▸ **やること**:
A) 電気自動車に関する本文から、「きっかけになったのは,昨年9」を含む箇所で始めて「電気自動車の乗り入れ禁止には,以下2つの理由が挙げられます。」の後で止め、その範囲をそのまま返してください。
B) 電気自動車に関する本文によると、昨年9月に地下駐車場で燃えた車両は何でしたか。
C) 電気自動車に関する本文の最後の文の後に続く内容を書いてください。

▸ **本文**:
○ ○ ○ ○ ○
米株市場では,2月25 日ころより電気自動車の雄・テスラ($TSLA)の株価が大きく下げたことから,押し目買いを狙っている投資家が多いようです。
さて,一方の欧州ではドイツ・クルムバッハ市で新しい条例が制定されました。地下駐車場への電気自動車の乗り入れを禁止するものです。
これを受けて電気自動車の将来動向を予想してみました。

1.電気自動車の乗り入れが禁止

2月12日,ドイツ・クルムバッハ(Kulmbach)にあるEku Platz地下駐車場では,電気自動車(BEV / PHEV)の乗り入れが禁止されました。
きっかけになったのは,昨年9月に起きた同駐車場での車両火災でした。燃えたのは古いVW Golfで,もちろん電気自動車ではありません。
幸い火災警報やスプリンクラーが動作して無事に消火されたようですが,その後の補修工事などで,つい先日まで閉鎖されていました。
2月中頃から再び営業を開始したのですが,電気自動車の乗り入れは禁止されることになりました。

2.なぜ乗り入れが禁止されたのか?

電気自動車の乗り入れ禁止には,以下2つの理由が挙げられます。

1つめの理由は,ご存じの通りBEVやPHEVなどプラグ充電が可能な電動車両は,高電圧バッテリーとしてリチウムイオン電池が使われている点です。
○ ○ ○ ○ ○
▸ **対象エントリー**:
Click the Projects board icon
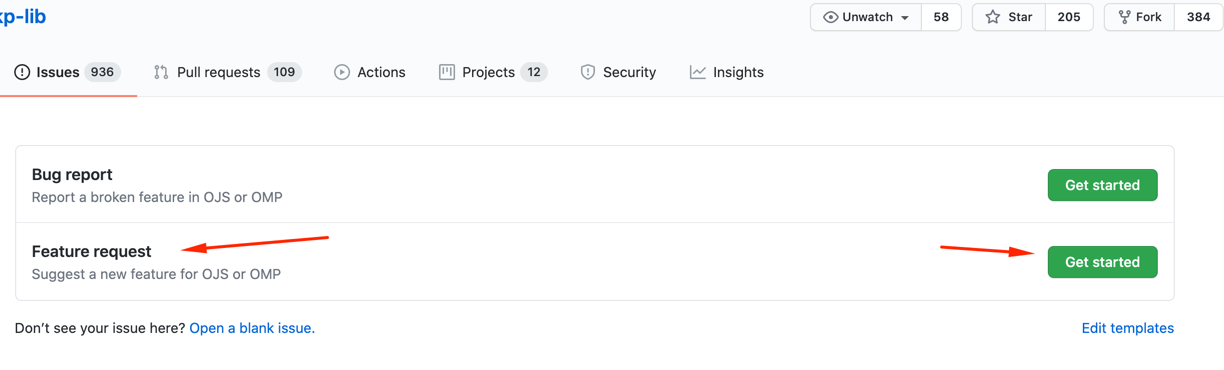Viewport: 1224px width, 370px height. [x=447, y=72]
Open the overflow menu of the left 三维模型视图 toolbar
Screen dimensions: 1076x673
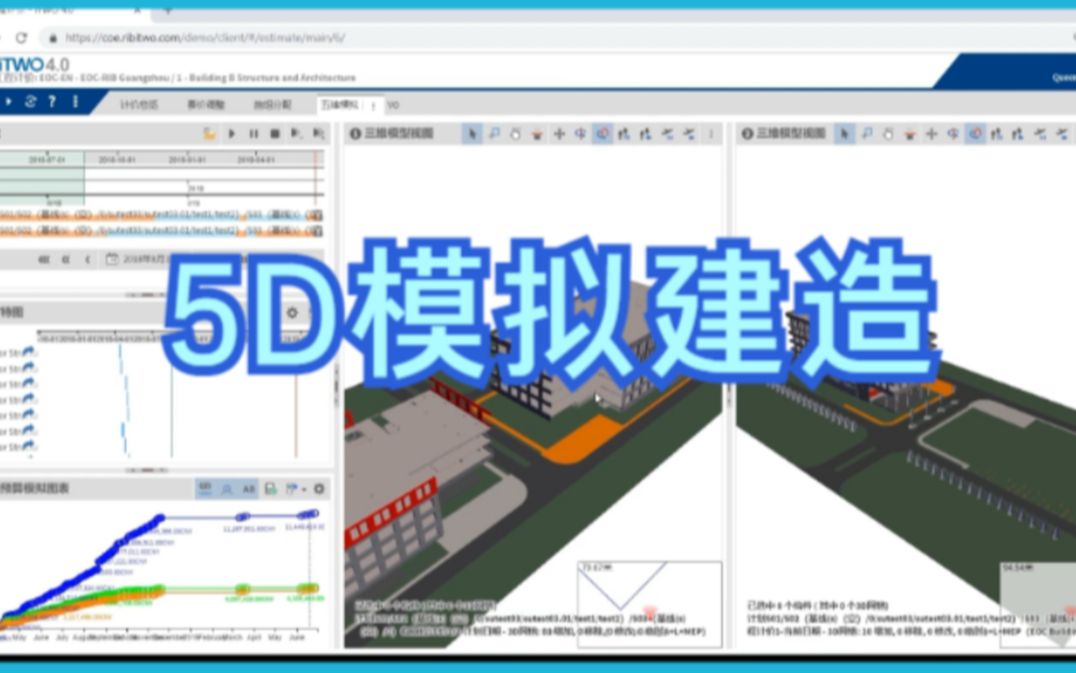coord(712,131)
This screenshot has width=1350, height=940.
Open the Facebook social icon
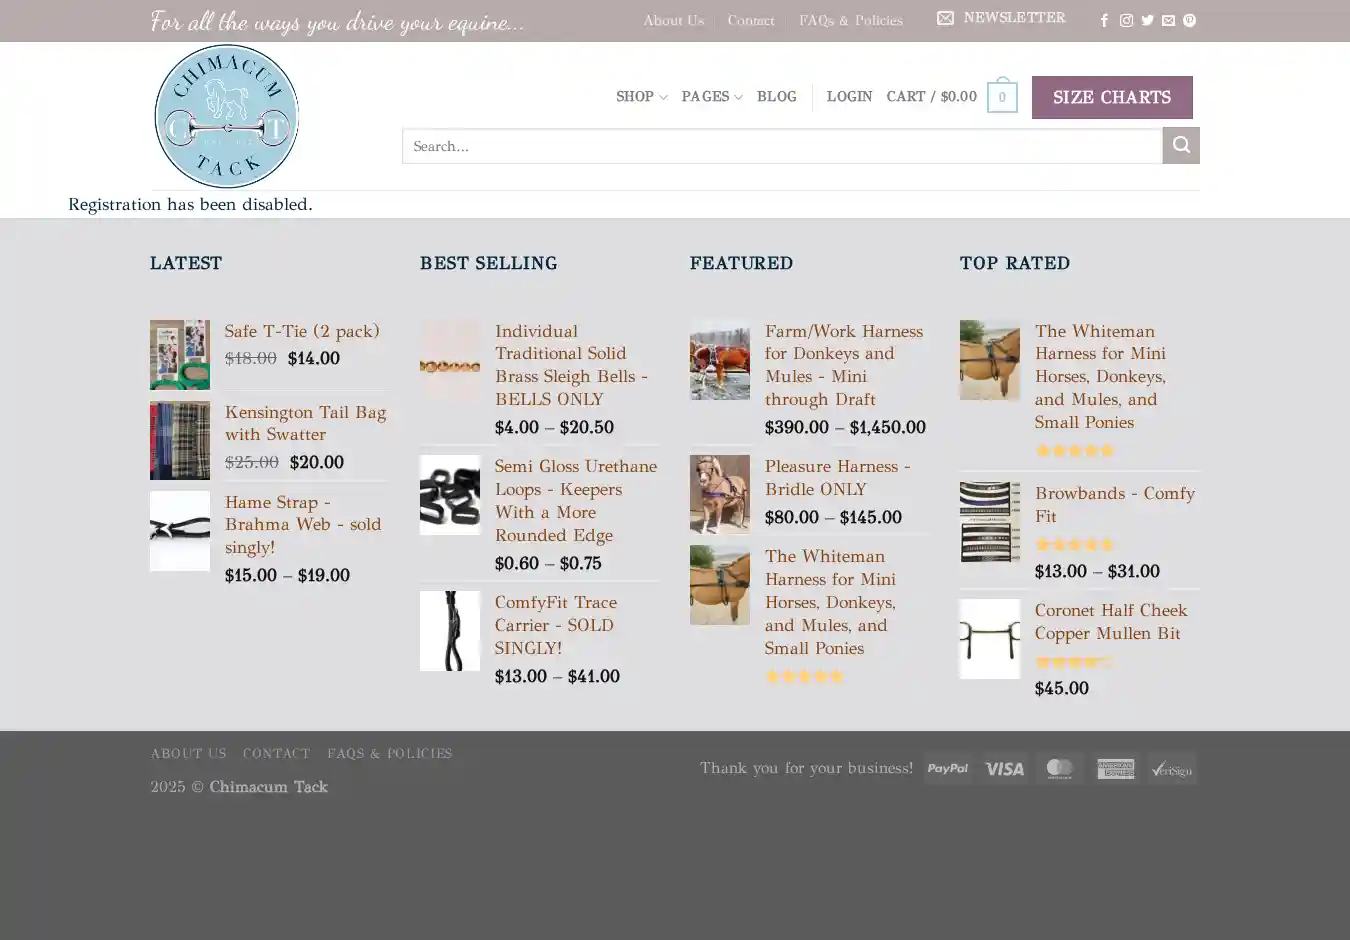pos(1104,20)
○ ○ ○ ○ ○
▸ **結果**:
A)
きっかけになったのは,昨年9月に起きた同駐車場での車両火災でした。燃えたのは古いVW Golfで,もちろん電気自動車ではありません。
幸い火災警報やスプリンクラーが動作して無事に消火されたようですが,その後の補修工事などで,つい先日まで閉鎖されていました。
2月中頃から再び営業を開始したのですが,電気自動車の乗り入れは禁止されることになりました。

2.なぜ乗り入れが禁止されたのか?

電気自動車の乗り入れ禁止には,以下2つの理由が挙げられます。

B) 古いVW Golfでした。

C)
リチウムイオン電池に使われている電解液は可燃性で,酸素と反応してよく燃えます。そのため,発火した場合は完全水没させるか,電解液がすべて燃え尽きるまで放置する以外に,消火する手段がありません。
2つめは,多くの地下駐車場は鉄筋コンクリートで作られている点です。
鉄筋コンクリートは,短時間の火災には耐えることができますが,熱を加えすぎるとコンクリートが割れ内部の鉄筋が溶けてしまうため,車両が鎮火するまで放置することができません。同時に火災時に発生するガスにはフッ化水素などの有毒な成分を含むことも状況を難しくしています。
また,発火した電気自動車を水没させるための消化ケースは,非常に大きく地下駐車場に持ち込むことができません

消火ケース


3.これから起きること

1つは,駐車場に関する法規の改定が考えられます。
地下駐車場に専用の消化設備や換気設備の導入が義務付けられるでしょう。それらの設備を持たない地下駐車場への電気自動車の乗り入れが禁止され,屋外駐車場があてられると考えられます。

2つめは,より消火しやすい車両構造が要求されるでしょう。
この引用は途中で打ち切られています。